Technical information
- Licensing authority: FCC
- Facility ID: 13502
- Class: C3
- ERP: 23,000 watts
- HAAT: 100 meters (328 feet)
- Transmitter coordinates: 31°20′27″N 86°28′02″W﻿ / ﻿31.34083°N 86.46722°W

Links
- Public license information: Public file; LMS;
- Webcast: Listen Live
- Website: waao.com

= WAAO-FM =

WAAO-FM (93.7 MHz, "New Hit Country 93.7") is an American radio station licensed to serve the community of Andalusia, the county seat of Covington County, Alabama.
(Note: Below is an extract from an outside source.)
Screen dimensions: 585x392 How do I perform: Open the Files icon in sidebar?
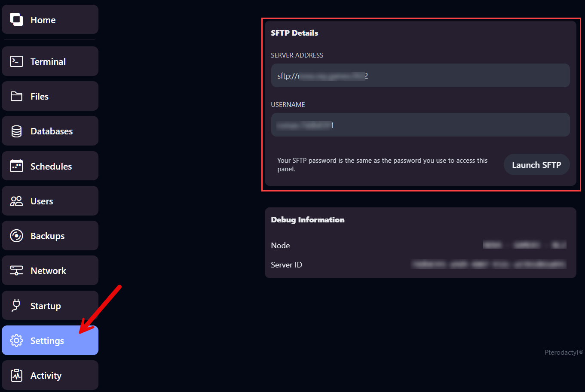point(16,96)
The station, established in 1987, is owned by Three Notch Communications, LLC.

==Programming==
WAAO-FM broadcasts a country music format to south Alabama and parts of the panhandle of Florida out of Covington County, Alabama. Some of this programming comes from Dial Global's Mainstream Country radio network.

Local weekday programming includes The WAY-YO Wake-Up Crew with Blaine Wilson, Wynne Glenn, and Jim Wilson; a weekday tradio program known as "The Party Line" with Andrea Wilson; and The Afternoon Drive with Kim Brewer.
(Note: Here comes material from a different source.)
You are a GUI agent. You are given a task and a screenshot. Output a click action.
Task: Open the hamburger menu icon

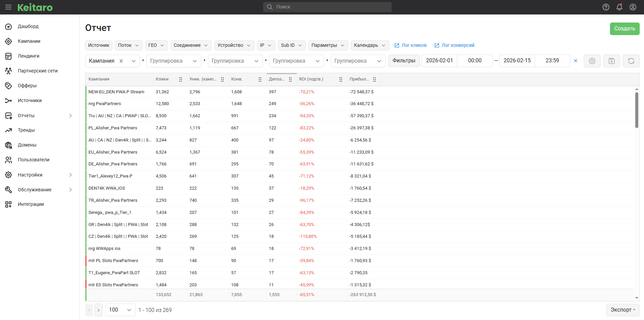pos(8,7)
Syndicated programming includes Fox News Radio, the Motor Racing Network, the Performance Racing Network, Nash Nights Live with Shawn Parr, and The Original Country Gold with Rowdy Yates, plus Auburn Tigers football and men's basketball.

==History==
WAAO-FM was preceded by AM station WAAO, a 1-kilowatt daytimer on 1530 kHz. It signed on in 1966, and its license was surrendered effective July 5, 1989 as WAAO-FM prepared to sign on.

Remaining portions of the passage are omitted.